Opinión

CRÓNICA DEL PRESENTE

CRÓNICA DEL PRESENTE

El autor de esta columna no recuerda el día en que conoció a Gisela Guerrero Dujarric, quien vivía en la calle Crucero Danae número 11, entre la Casimiro de Moya y la avenida Independencia, con su padre y su madre;  sería a finales de 1955 o principios de 1956, cuando nos mudamos en la casa número 20 de esa calle, propiedad de Esther Montás de Pérez.

 Ese es un barrio muy distinguido de la ciudad capital, que se llama Ensanche Lugo, no Gazcue, y que viene desde la Marino Cestero, donde estaba el Teatro Independencia, frente al parque del mismo nombre, en un espacio comprendido entre la avenida Independencia y Bolívar, hasta la avenida Pasteur; a partir de ese lugar se llama Ensanche La Primavera, nombres que la ignorancia de los profesionales y periodistas que provienen de la baja pequeña burguesía han modificado, con la indiferencia de las autoridades municipales.

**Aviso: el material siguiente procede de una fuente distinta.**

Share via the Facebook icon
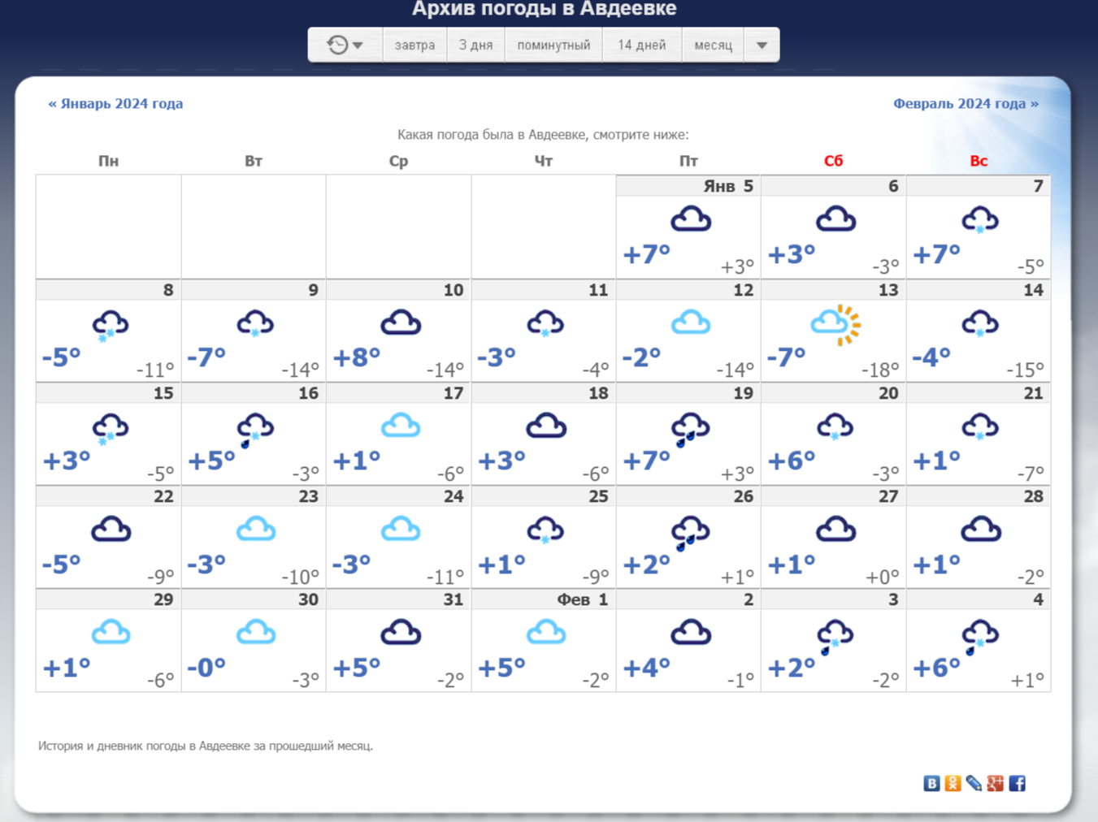 (1017, 783)
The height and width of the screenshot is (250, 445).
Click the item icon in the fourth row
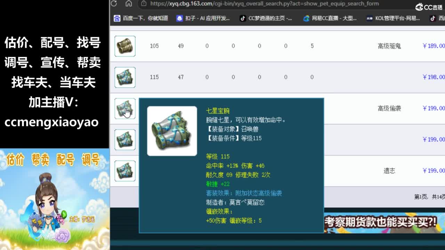click(125, 140)
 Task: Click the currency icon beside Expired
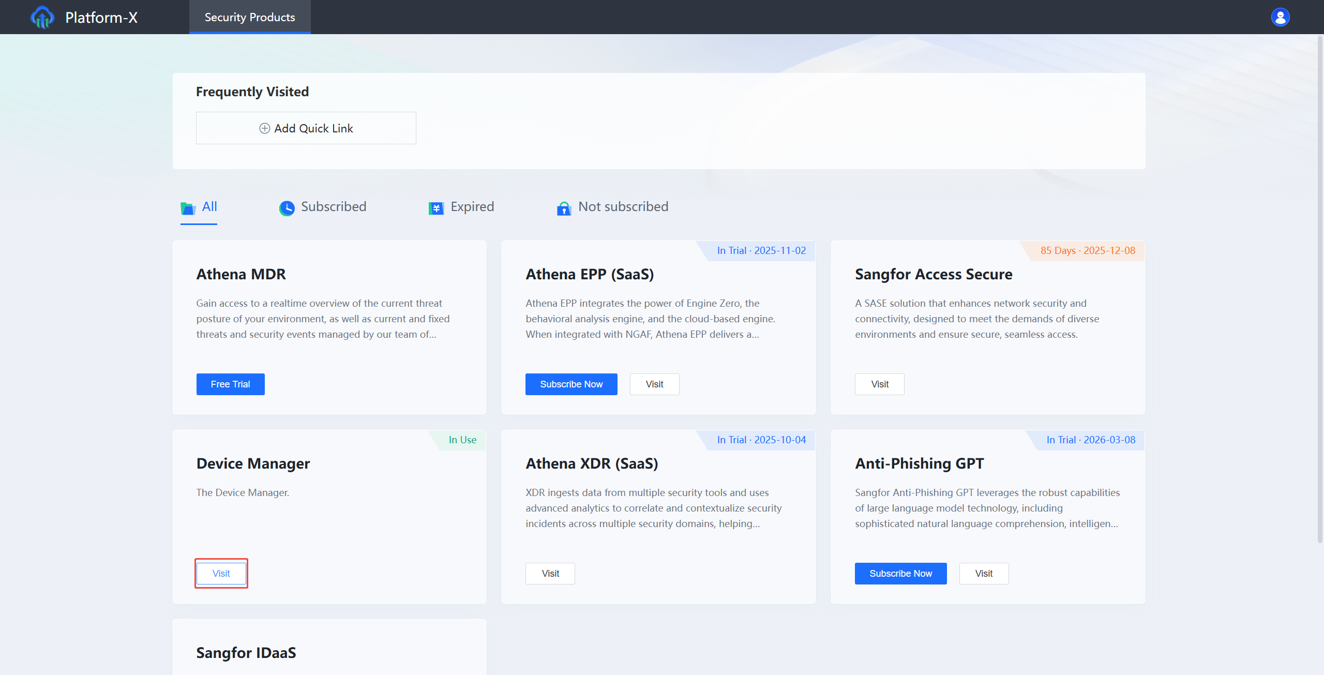coord(436,207)
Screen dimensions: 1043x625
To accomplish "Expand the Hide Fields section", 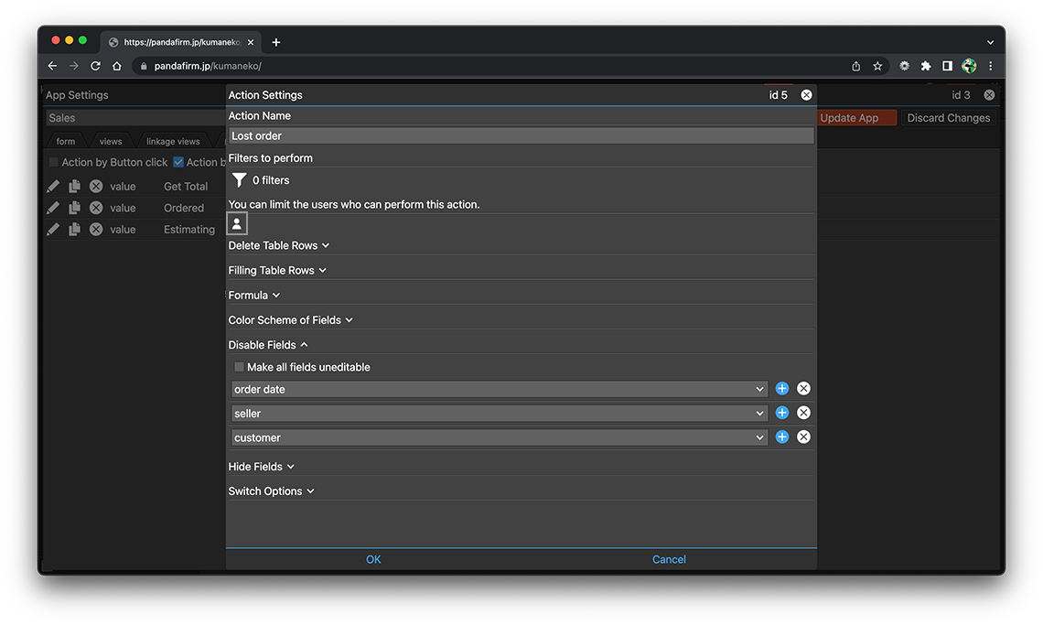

Miguel Ángel Guerrero Pimentel, a quien sus nietos le decían Papapito, era el padre de Gisela, hija de María Dujarric Quezada de Guerrero, a quien sus nietos llamaban Buela. Fueron estos niños, hijos de Gisela y de Manuel Augusto Cocco Batlle, divorciados, los que una noche día de San Andrés, 30 de noviembre, le tiraron almidón y polvo en la cara a Rafael Trujillo Molina, alias El Jefe, “Monarca Sin Corona de la República Dominicana”, montado en un pequeño automóvil que manejaba un oficial del Ejército, apellido Richardson, que hacía esquinas y pases a una bella dama de La Vega que vivía en la Danae y quien luego fue su amante. El autor de esta columna presenció ese episodio y, corriendo hacia los niños, les dijimos que se fueran a su casa, ya que los Cocco Guerrero no eran los únicos niños en la calle. Más tarde vino una perrera de la Policía y se los llevó presos a todos.

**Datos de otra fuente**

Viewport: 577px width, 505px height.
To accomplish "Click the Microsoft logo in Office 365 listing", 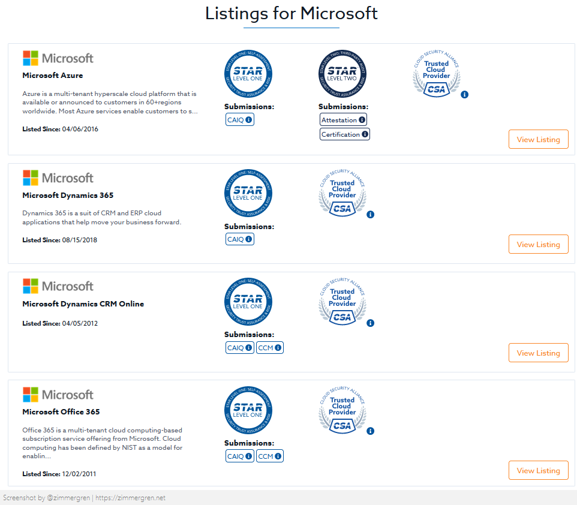I will 58,395.
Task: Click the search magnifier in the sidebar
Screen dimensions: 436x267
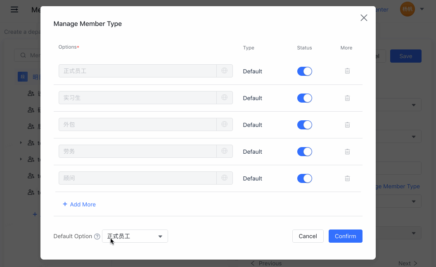Action: point(23,55)

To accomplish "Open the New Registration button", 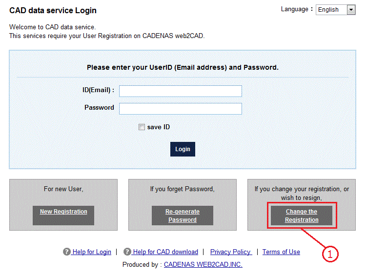I will coord(63,212).
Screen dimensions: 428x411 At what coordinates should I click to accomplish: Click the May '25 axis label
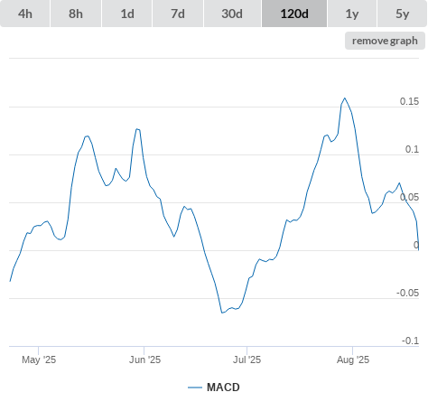[39, 360]
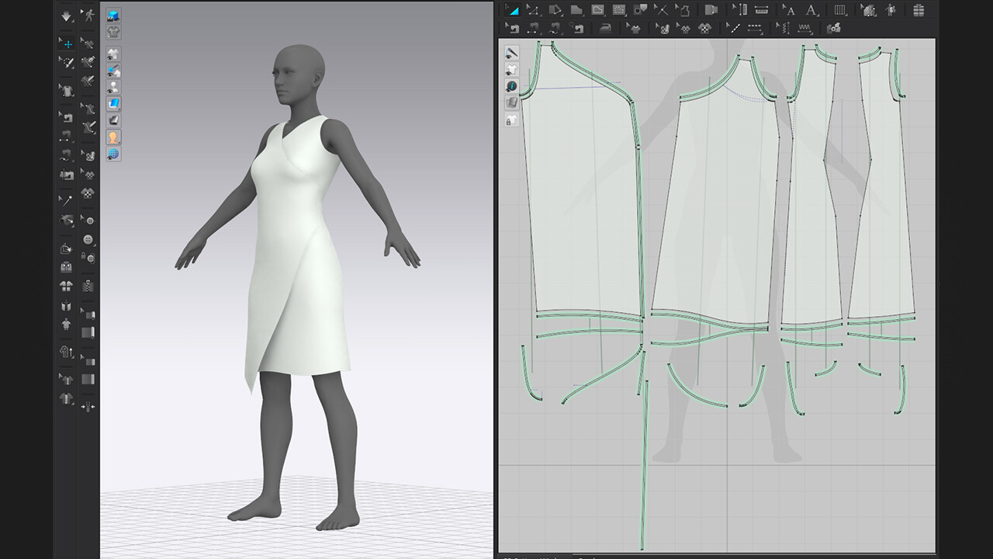Select the Free Sewing tool

(x=555, y=28)
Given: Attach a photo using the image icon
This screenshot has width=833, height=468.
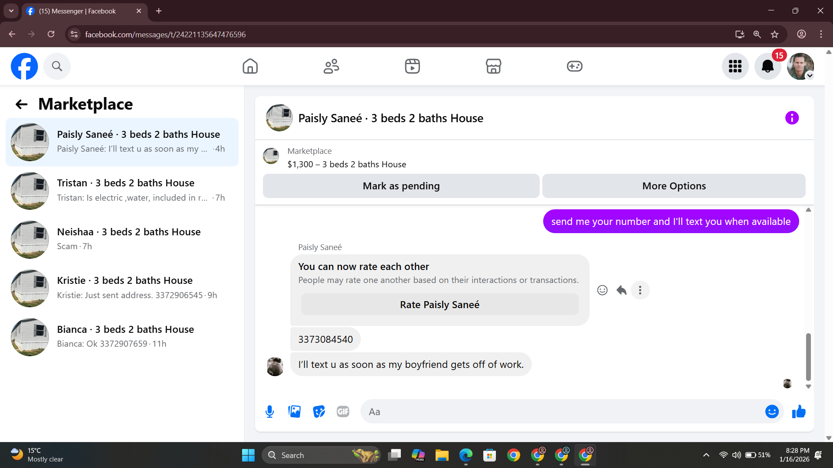Looking at the screenshot, I should [294, 412].
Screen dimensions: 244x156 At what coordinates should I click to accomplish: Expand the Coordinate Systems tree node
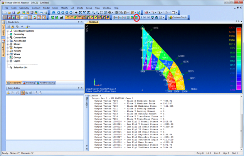(x=7, y=31)
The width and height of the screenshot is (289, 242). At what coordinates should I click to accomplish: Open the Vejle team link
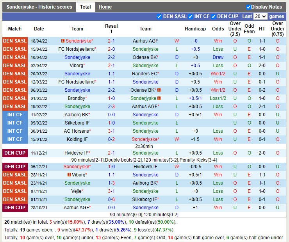(77, 191)
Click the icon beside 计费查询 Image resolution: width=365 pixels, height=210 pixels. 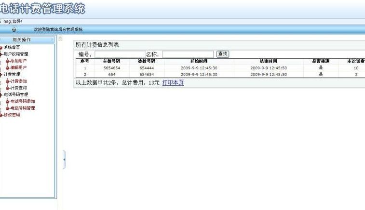pyautogui.click(x=7, y=88)
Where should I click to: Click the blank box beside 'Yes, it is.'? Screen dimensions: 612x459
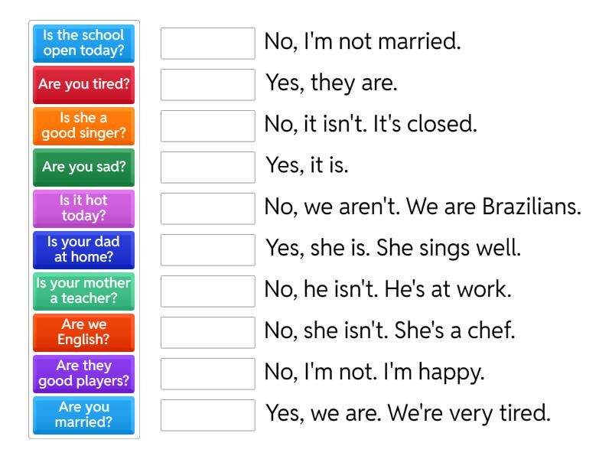pos(208,168)
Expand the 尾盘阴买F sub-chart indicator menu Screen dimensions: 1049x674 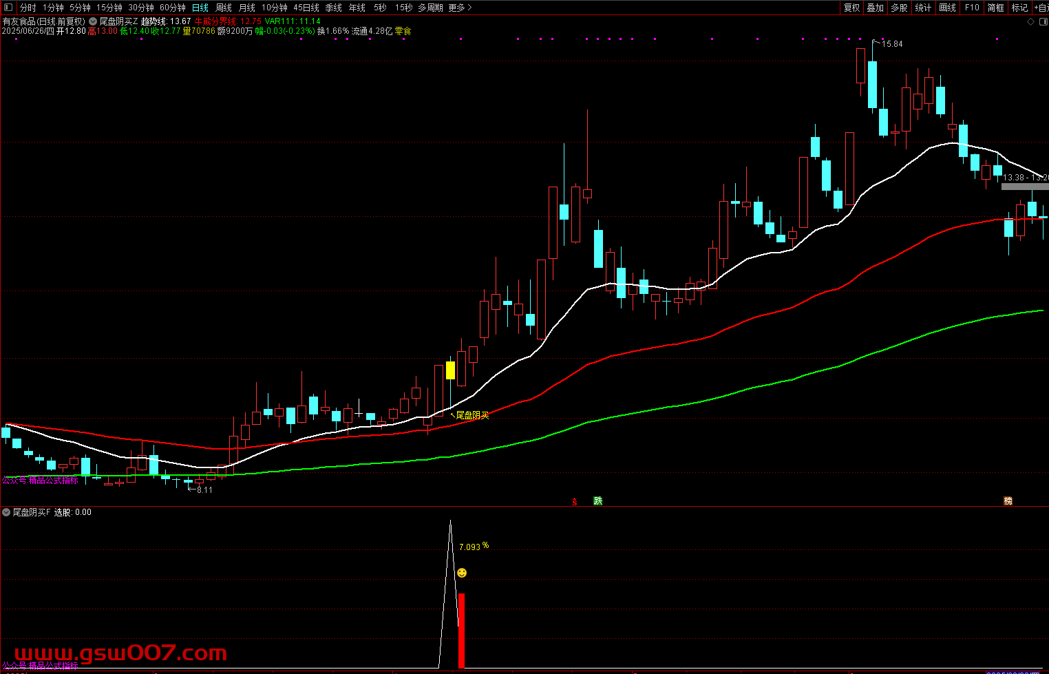6,512
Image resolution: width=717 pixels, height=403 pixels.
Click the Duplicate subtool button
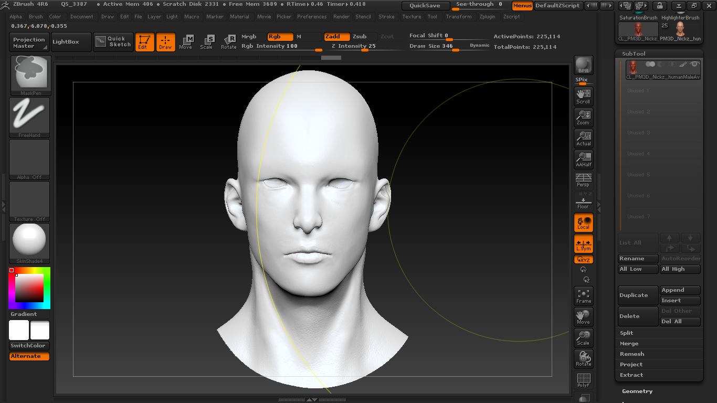point(638,295)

Nuestro amigo era Papapito, gerente del Atlas Comercial Company, y de quien era ayudante Enrique Peynado, fundador de la Delta Comercial y padre de Jacinto Peynado. Miguel Ángel, Osvaldo J. Peña Batlle, alias Cocó, y Enrique Peynado, como lo recordaban Gisela y Miguel, y como lo sabe Manuel y lo sabía su abuela, eran nuestros contertulios en el restaurant “El Dragón”, Independencia esquina Doctor Delgado, para que los acompañara en esos momentos de expansión tan necesarios para gente de categoría económica y social. Hablaba de estos recuerdos con Gisela en Alfa y Omega, cuando era director de “Vanguardia del Pueblo”, vocero del PLD. En Alfa y Omega se imprimieron también nuestros libros “Perfil Militar de Máximo Gómez” y “Juan Bosch: Perfil Biográfico”.

Le prometimos a Minerva, la viuda de Miguel, recordar a Gisela, al abuelo de su esposo y demás miembros de esa familia, descendientes de Papapito y Buela, a quienes tanto cariño y aprecio, invariable, he dispensado siempre.